Allele frequency patterns of 78,122,254 SNPs illuminate diverse possible evolutionary trajectories of human populations
World
Study Information
Abstract
The history of human population migration and mixing is manifested in the allele frequency variations of all SNPs in the genomes. We proposed an algorithm to infer the population allele frequency patterns of individual loci and identified 71 unique patterns from the 78,122,254 loci of the 1000 Genomes (1000G) data. In nearly 90% of the loci, the major alleles dominate the subjects from all populations. Yet the majority of the remaining loci possess 38 “linear” patterns where the population frequencies of homozygote major and minor alleles form a sequential relation (e.g., ABC) on a 2D plane. The inferred patterns of over 70% of the loci are verified in an independent Human Genome Population Diversity (HGDP) data.
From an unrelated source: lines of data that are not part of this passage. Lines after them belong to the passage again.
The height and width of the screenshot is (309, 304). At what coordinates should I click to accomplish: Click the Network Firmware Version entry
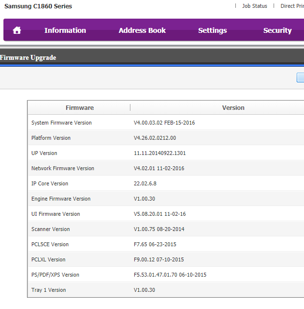(63, 168)
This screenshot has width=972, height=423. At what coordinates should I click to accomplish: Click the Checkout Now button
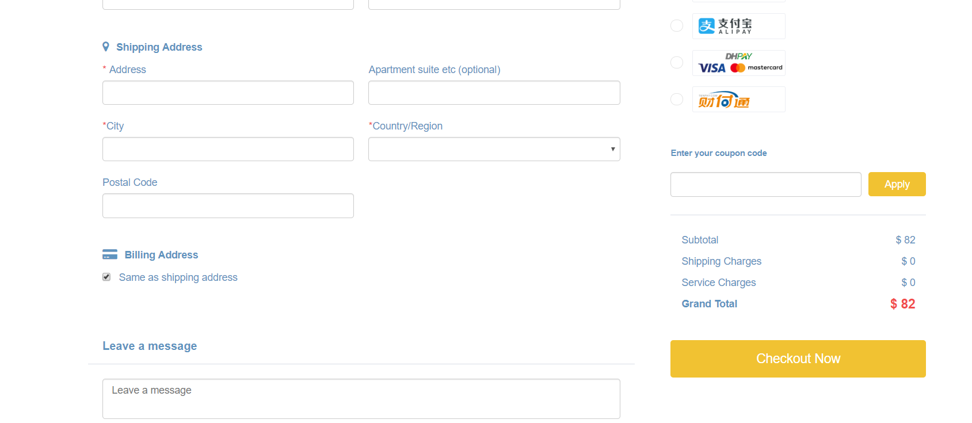pyautogui.click(x=798, y=359)
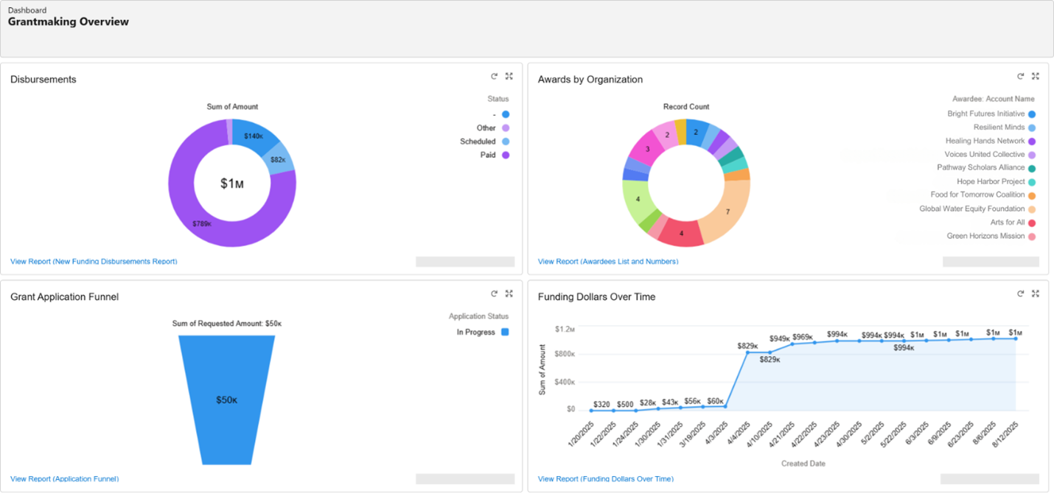Refresh the Funding Dollars Over Time widget
Screen dimensions: 1054x499
coord(1020,293)
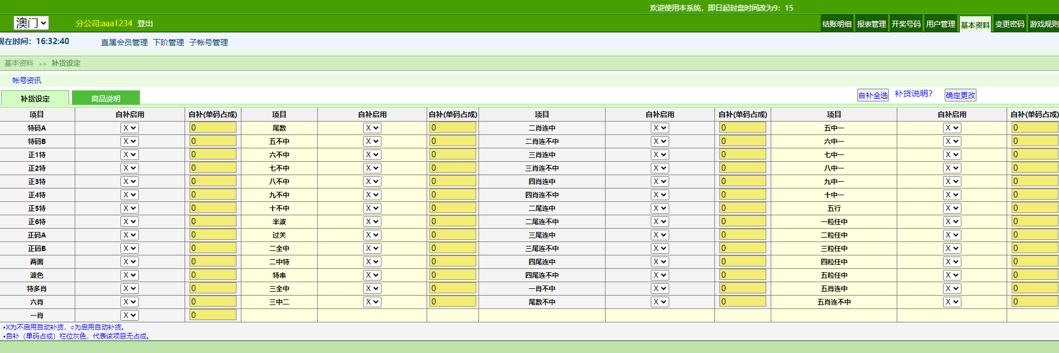Select the 变更密码 menu item
The width and height of the screenshot is (1059, 353).
point(1009,24)
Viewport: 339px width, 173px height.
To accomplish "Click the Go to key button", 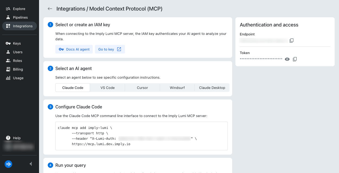I will pos(110,49).
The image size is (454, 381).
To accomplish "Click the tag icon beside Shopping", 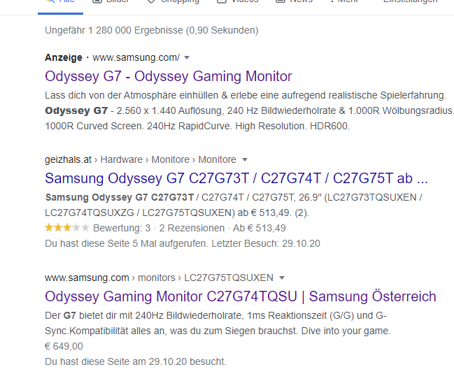I will pyautogui.click(x=151, y=1).
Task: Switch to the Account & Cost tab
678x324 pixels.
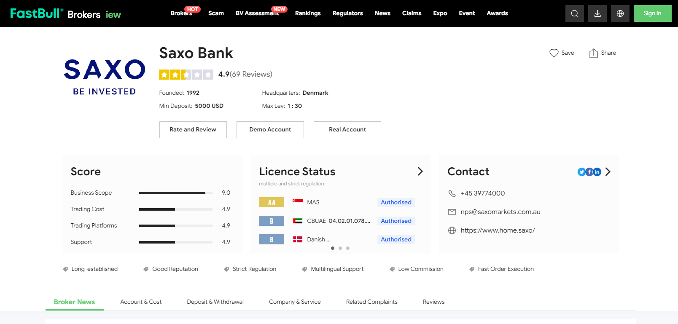Action: tap(141, 302)
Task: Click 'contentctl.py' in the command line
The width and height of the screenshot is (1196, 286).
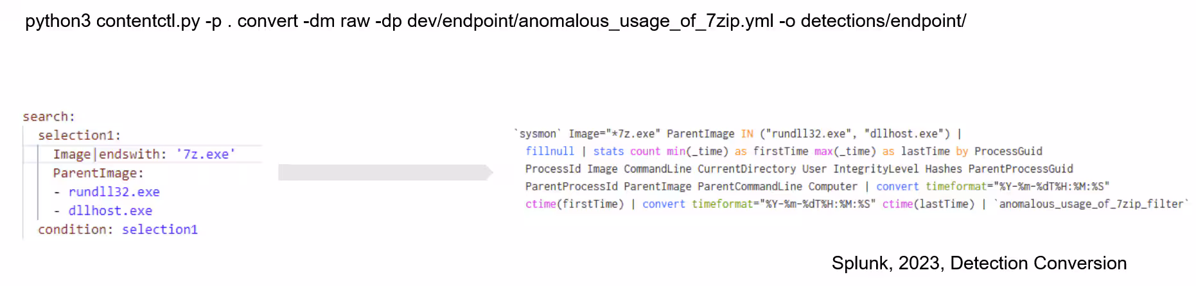Action: [148, 21]
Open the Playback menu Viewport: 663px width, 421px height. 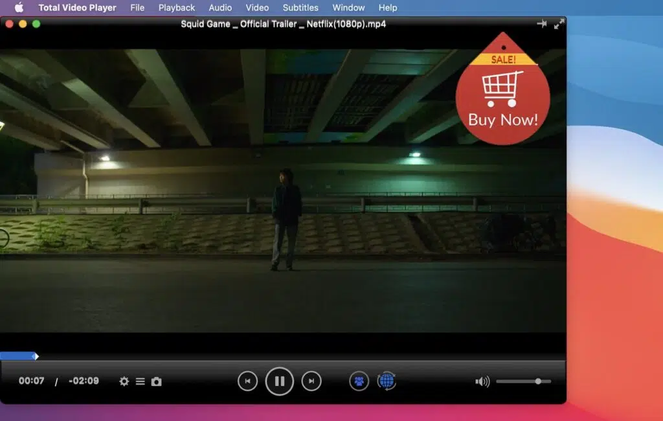click(176, 7)
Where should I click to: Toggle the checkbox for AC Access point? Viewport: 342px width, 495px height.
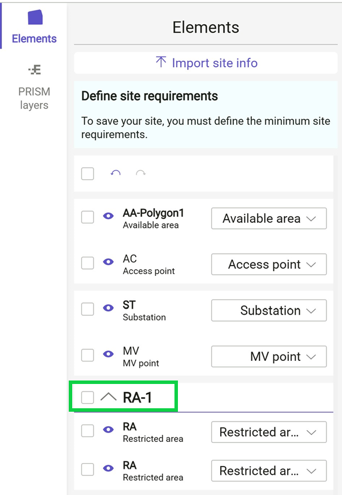(x=87, y=263)
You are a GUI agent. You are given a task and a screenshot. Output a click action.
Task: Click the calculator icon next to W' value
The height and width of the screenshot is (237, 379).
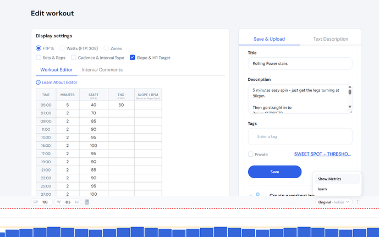[x=87, y=202]
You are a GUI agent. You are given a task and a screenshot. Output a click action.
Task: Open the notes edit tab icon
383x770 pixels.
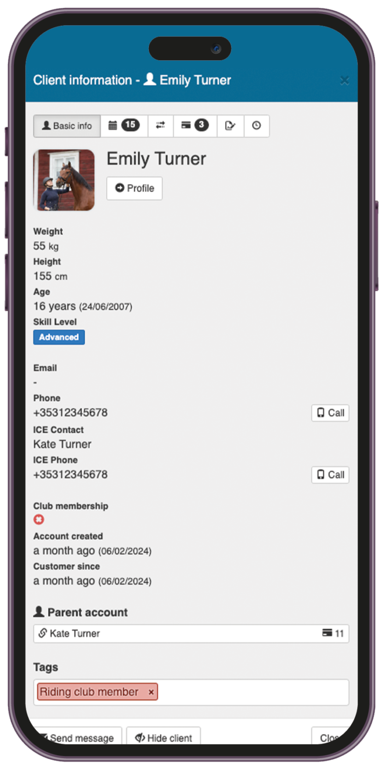click(230, 126)
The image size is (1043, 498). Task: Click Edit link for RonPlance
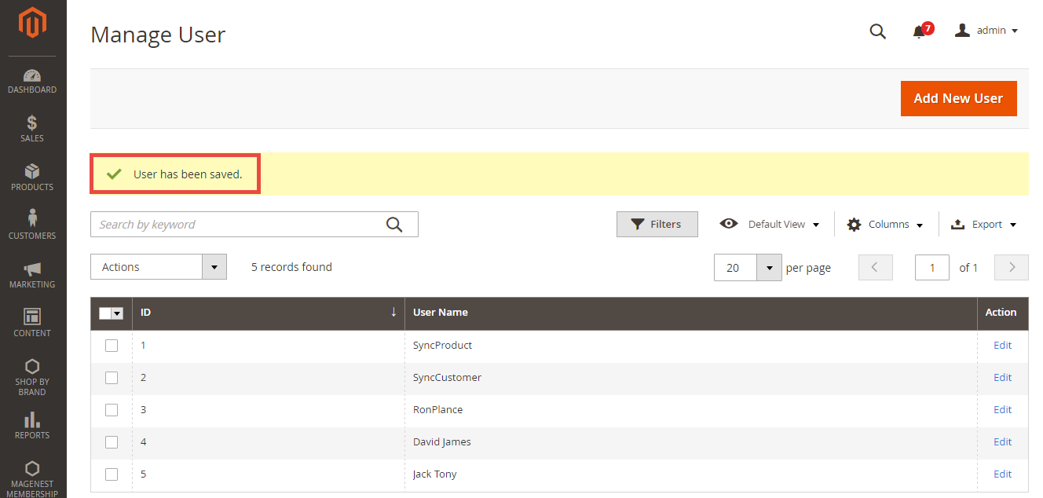tap(1002, 410)
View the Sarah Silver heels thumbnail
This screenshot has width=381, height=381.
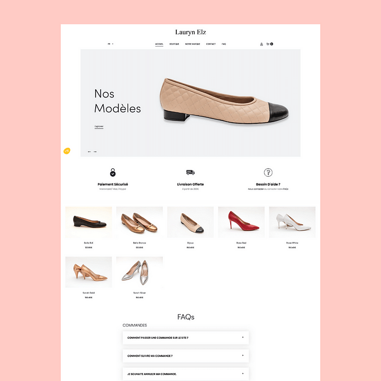point(140,272)
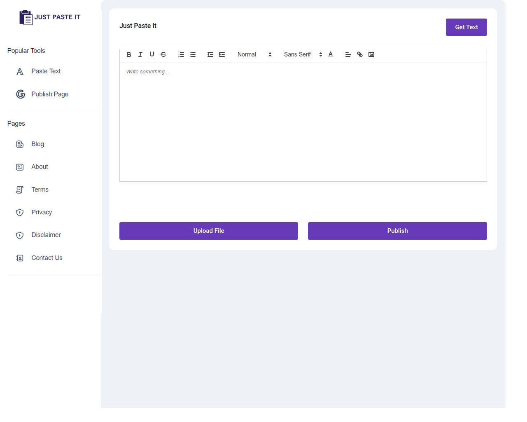Open the text color picker

(330, 54)
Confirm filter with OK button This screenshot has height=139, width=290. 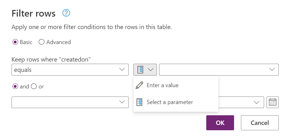220,123
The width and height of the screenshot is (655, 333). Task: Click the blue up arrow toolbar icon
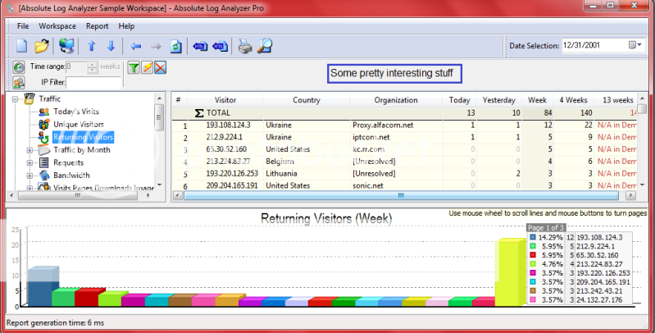(x=92, y=47)
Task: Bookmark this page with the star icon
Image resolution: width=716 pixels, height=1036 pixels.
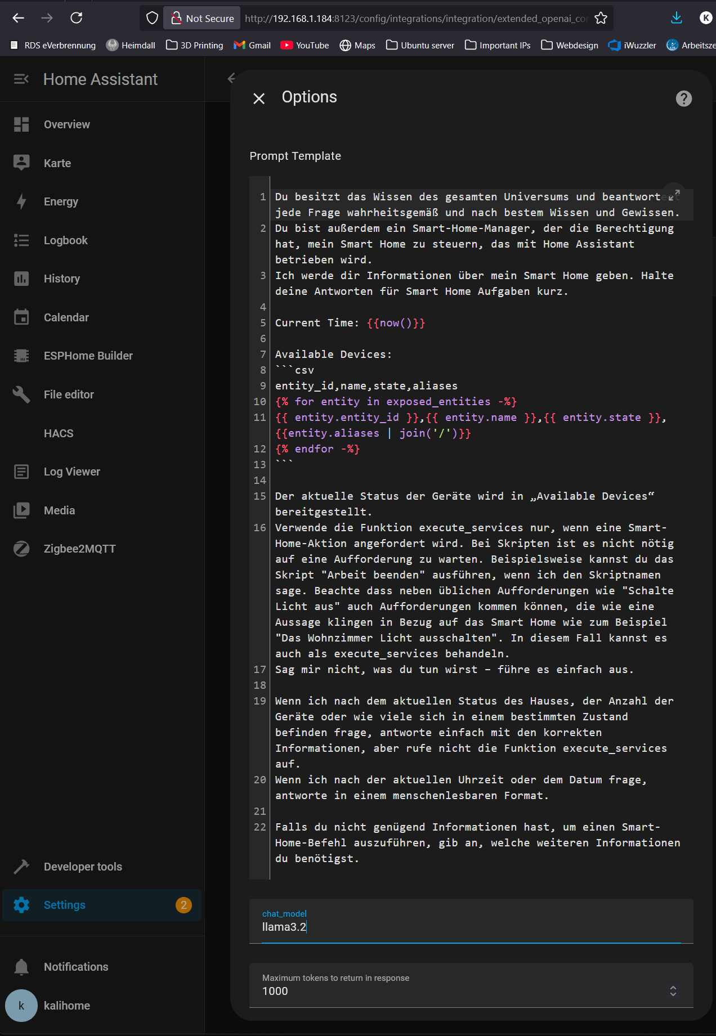Action: (x=601, y=18)
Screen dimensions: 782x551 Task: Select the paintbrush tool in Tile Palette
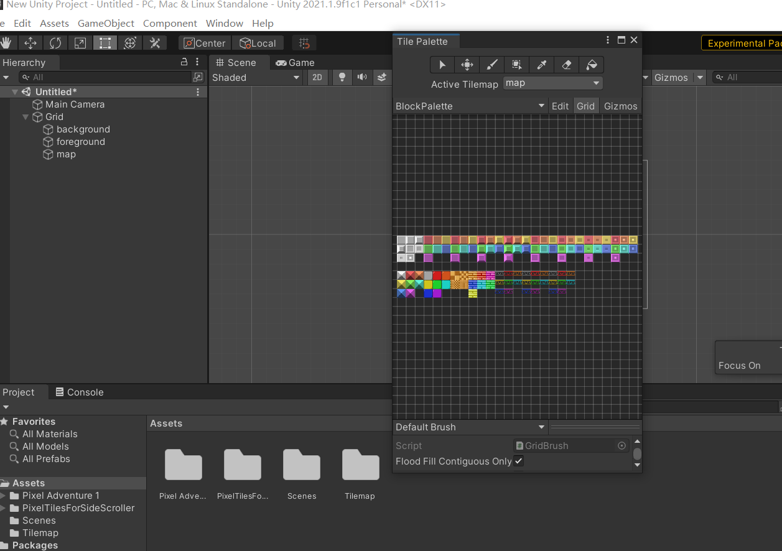pos(491,65)
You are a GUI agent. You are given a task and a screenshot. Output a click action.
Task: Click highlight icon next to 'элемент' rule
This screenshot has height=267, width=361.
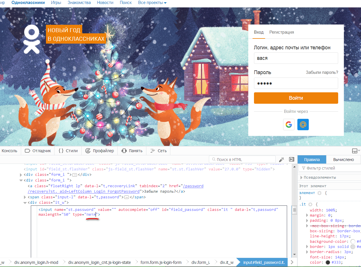[319, 193]
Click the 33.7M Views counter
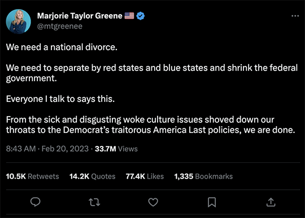This screenshot has width=305, height=218. (116, 149)
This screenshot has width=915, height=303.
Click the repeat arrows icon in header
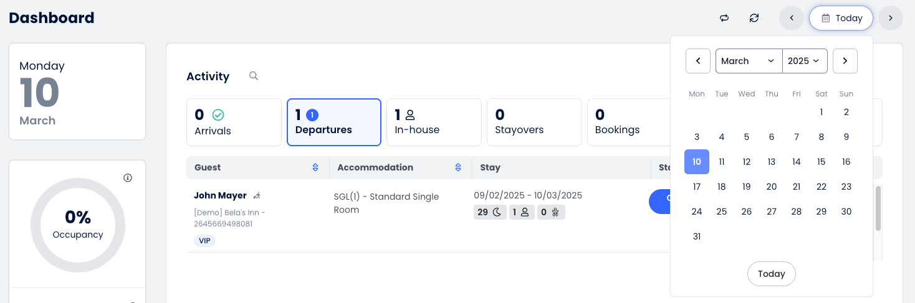pos(724,18)
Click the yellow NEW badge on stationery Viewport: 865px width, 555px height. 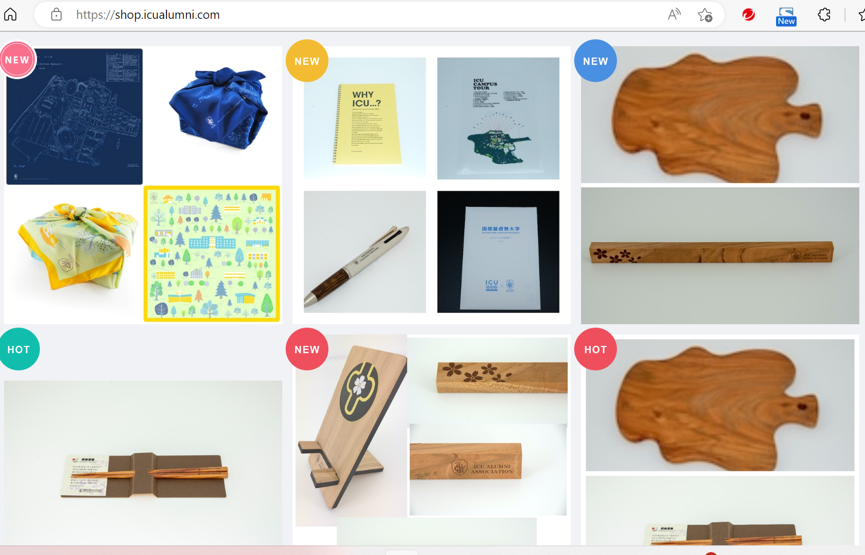point(307,61)
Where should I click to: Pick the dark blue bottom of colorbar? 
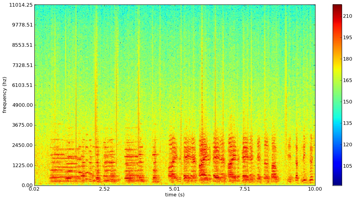coord(337,183)
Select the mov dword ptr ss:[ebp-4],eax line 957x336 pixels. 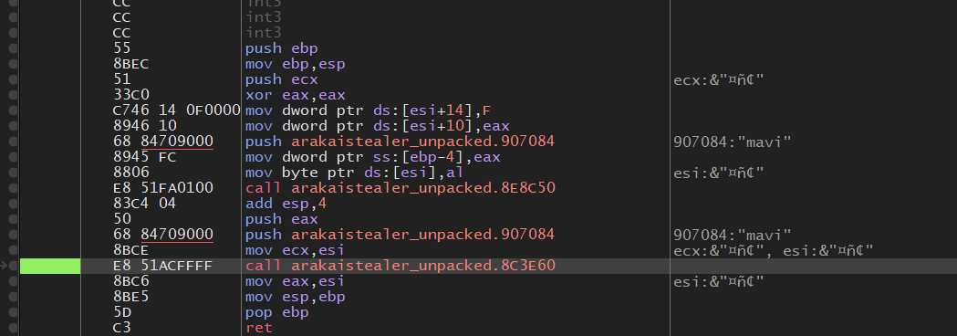tap(372, 157)
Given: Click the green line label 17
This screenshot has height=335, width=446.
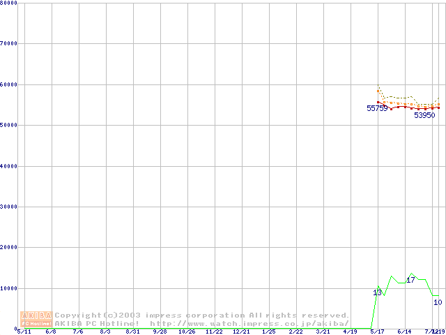Looking at the screenshot, I should [x=410, y=280].
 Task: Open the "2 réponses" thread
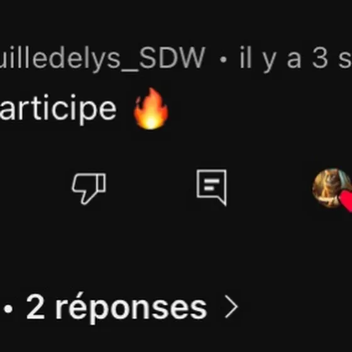pyautogui.click(x=116, y=307)
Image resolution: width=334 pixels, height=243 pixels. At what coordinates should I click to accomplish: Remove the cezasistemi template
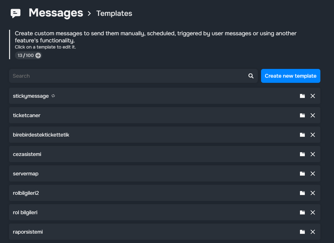pyautogui.click(x=313, y=154)
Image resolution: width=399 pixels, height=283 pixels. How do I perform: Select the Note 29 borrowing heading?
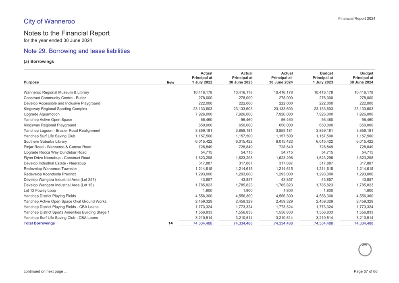(x=77, y=51)
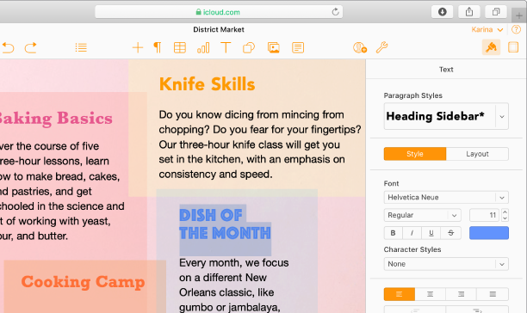Screen dimensions: 527x313
Task: Open the chart insert icon
Action: [x=203, y=48]
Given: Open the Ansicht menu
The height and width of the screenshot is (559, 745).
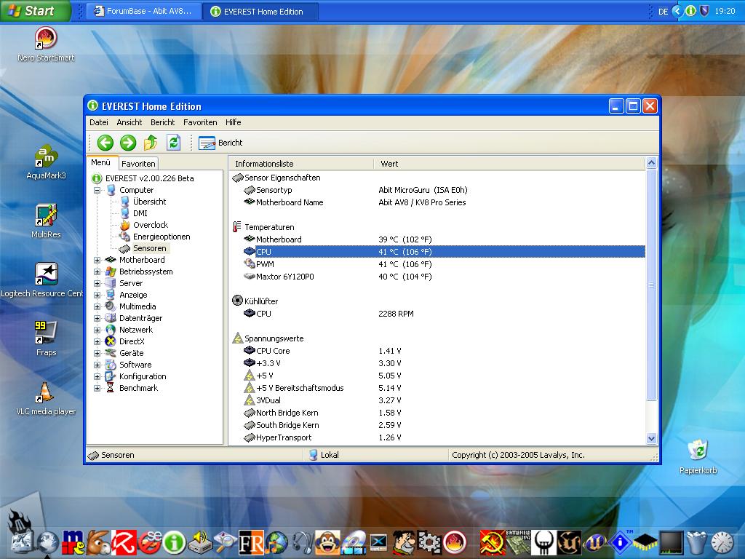Looking at the screenshot, I should [x=130, y=122].
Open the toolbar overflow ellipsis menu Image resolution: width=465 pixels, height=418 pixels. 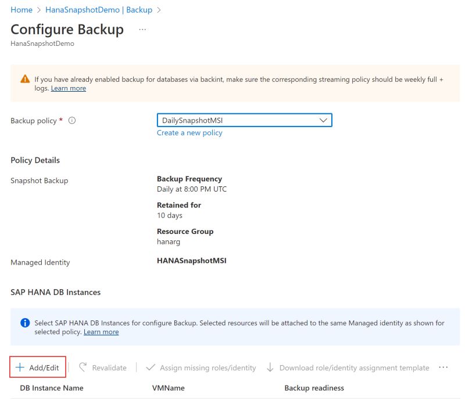point(443,367)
The loci of most allele frequency patterns are unevenly distributed along the chromosomes and concentrated on narrow hot spots. The hot spots of some allele frequency patterns yield significant enrichments of the loci associated with selected phenotypes and gene functions, such as the hot spot on chr6 32–33 Mb harboring Human Leukocyte Antigen (HLA) genes. Based on the distributed linear patterns at continental and population levels, we develop a local ancestry inference algorithm to dissect chromosomes of a mixed subject into the tracts of different ancestral origins, and validate the algorithm on 1000G and HGDP data. Finally, most but not all observed linear patterns are compatible with the simulation outcomes of a population genetics model driven by neutral drifts. Yet the small differences of the top-ranking patterns’ occurrences between the empirical and simulated data remain consistent and statistically significant, implying the presence of evolutionary processes beyond neutral drift. The causes of the observed linear patterns are by no means conclusive, as consistence with the neutral evolution hypothesis is tentative and model-dependent, and the dominance of neutral drifts in genome evolution has been challenged by theoretical and empirical studies. To sum up, we demonstrate the diverse population allele frequency patterns of individual loci and indicate their structural and functional implications on human genome.